Vocal critics of the pro-democracy Occupy movement have been elected as Hong Kong’s representatives in China’s top legislature despite the pro-democracy camp’s efforts to push them out.
The elections for Hong Kong deputies to the National People’s Congress took place on Tuesday morning. 36 representatives were chosen by around 1,989 voters in Hong Kong.
Around 300 of the voters are part of pro-democracy camp. Each voter selects 36 people out of 49. The camp produced a list of recommended candidates in order to divert votes from “unwanted” candidates.
Occupy critics lawyer Maggie Chan, activist Stanley Ng and businessman Peter Wong still won seats despite being on the “unwanted” list. But Wong obtained the least number of votes out of the 36 elected candidates.
Pro-Beijing heavyweights Tam Yiu-chung and Cheng Yiu-tong also won despite being on the unwanted list.
However, former Law Society of Hong Kong president Ambrose Lam, also one of the pro-democracy camp’s undesirables, was unable to secure a seat.
Wong Kwan-yu, the former president of the Hong Kong Federation of Education Workers, also failed to win a seat. It was the first time that the Federation has not had a representative since 1998.

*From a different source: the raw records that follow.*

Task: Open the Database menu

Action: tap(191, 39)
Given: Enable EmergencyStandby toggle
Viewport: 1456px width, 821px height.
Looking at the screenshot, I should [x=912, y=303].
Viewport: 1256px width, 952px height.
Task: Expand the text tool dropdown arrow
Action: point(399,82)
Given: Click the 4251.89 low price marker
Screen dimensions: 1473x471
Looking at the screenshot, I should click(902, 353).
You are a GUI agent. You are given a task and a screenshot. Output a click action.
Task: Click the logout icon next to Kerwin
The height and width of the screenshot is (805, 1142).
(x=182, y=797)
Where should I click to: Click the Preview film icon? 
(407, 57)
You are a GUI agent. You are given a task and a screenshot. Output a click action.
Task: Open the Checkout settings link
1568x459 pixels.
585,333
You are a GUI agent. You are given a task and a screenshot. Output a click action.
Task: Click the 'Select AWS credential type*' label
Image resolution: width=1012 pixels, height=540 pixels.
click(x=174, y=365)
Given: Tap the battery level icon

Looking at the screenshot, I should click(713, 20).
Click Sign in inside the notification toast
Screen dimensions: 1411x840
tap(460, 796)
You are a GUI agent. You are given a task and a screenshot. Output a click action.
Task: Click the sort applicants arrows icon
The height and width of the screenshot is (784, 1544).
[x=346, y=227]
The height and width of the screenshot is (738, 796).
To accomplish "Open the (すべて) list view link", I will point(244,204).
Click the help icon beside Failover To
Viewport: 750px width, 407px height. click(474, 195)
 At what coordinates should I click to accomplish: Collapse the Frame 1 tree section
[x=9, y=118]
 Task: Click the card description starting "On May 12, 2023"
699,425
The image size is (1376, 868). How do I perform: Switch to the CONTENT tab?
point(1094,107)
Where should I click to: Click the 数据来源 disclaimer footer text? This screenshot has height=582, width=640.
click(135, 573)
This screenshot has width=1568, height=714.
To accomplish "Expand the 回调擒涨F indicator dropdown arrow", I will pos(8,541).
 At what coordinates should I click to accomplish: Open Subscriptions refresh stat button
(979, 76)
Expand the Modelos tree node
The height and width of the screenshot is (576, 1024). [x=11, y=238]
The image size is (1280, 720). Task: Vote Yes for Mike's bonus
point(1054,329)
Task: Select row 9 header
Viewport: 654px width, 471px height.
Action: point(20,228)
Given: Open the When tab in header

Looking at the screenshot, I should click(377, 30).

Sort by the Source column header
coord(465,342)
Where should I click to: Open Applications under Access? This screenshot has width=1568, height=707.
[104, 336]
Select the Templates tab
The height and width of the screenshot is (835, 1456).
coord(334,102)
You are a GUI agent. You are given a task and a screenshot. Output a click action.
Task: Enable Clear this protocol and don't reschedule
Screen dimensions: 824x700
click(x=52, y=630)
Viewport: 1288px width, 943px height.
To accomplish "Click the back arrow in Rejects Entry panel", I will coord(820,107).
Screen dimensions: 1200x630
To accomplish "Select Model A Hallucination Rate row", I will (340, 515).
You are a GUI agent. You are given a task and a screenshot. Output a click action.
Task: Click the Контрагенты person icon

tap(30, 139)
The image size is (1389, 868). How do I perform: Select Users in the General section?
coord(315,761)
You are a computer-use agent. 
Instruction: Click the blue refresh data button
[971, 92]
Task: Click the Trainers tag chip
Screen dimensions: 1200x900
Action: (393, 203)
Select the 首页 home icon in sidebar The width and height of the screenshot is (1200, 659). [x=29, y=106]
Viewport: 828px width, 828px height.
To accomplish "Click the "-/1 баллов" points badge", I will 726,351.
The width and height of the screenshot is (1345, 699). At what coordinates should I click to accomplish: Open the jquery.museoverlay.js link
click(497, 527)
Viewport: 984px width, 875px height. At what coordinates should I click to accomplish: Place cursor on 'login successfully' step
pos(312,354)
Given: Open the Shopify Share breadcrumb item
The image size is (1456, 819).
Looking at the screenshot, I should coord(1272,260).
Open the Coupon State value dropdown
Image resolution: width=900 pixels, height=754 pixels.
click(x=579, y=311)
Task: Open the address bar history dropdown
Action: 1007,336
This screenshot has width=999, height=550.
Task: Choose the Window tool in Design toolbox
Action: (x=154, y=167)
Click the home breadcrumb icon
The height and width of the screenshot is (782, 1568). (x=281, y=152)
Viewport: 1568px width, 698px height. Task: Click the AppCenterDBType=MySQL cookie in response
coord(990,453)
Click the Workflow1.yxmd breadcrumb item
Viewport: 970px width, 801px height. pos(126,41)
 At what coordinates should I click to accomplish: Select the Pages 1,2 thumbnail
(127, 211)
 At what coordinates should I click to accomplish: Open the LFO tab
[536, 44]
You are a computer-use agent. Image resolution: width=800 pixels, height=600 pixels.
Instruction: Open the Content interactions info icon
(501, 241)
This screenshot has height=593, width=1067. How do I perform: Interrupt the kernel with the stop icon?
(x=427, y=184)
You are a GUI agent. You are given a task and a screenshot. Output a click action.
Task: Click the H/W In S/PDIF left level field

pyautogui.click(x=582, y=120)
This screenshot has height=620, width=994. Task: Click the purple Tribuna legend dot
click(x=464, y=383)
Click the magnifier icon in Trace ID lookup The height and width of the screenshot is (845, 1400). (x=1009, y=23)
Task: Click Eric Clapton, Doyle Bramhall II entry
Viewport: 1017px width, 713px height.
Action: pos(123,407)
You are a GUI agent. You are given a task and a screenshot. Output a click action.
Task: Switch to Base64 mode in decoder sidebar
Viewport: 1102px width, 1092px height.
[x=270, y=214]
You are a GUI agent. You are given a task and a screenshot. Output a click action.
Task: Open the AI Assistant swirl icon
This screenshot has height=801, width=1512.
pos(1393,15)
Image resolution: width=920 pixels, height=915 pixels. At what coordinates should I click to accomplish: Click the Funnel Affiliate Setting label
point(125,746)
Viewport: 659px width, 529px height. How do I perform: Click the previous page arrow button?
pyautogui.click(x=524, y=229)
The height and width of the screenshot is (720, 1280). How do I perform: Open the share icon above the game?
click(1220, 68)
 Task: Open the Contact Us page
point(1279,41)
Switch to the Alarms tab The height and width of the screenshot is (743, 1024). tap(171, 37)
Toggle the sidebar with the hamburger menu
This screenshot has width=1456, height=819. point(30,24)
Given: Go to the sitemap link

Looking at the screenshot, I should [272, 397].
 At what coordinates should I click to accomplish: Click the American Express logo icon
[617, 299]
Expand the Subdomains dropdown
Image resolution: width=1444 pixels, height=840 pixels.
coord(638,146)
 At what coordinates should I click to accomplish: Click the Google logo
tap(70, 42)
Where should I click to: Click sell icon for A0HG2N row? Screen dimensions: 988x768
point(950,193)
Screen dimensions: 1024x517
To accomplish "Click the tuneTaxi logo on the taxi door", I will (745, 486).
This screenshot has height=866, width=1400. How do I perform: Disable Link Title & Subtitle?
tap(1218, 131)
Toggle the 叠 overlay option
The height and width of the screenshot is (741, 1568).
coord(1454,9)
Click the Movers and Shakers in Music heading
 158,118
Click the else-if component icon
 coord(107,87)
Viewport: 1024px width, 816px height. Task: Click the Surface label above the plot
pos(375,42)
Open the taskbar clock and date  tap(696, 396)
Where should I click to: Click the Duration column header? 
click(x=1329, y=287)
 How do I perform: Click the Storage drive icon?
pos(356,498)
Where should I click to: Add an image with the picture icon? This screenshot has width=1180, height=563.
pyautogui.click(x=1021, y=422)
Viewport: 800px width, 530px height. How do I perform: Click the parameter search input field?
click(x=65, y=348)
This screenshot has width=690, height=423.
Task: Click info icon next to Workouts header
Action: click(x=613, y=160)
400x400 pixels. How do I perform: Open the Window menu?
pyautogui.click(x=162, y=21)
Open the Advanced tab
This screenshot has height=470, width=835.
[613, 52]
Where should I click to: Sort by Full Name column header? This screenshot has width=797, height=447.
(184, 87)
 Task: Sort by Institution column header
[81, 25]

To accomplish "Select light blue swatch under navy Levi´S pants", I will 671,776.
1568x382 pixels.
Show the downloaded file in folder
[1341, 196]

Executive Council convenor Bernard Chan – who has served on China’s top legislature since 2008 – received the most votes out of all Hong Kong candidates with 1693 votes.
All other incumbent deputies – including Executive Councillor Ip Kwok-him, pro-Beijing lawmakers Ng Leung-Sing and Ma Fung-kwok – who took part in the elections were successfully re-elected, with the exception of “patriotic singer” Cheung Ming-man of the Hong Kong Chinese Importers’ and Exporters’ Association, who lost with 522 votes.
There are 11 new deputies, including Hong Kong Exchanges and Clearing board member Vincent Lee, former head of Constitutional and Mainland Affairs Bureau Raymond Tam, Tam Yiu-chung and Maggie Chan.
Last week, Civic Party lawmaker Kwok Ka-ki and nine others were disqualified from running in the election.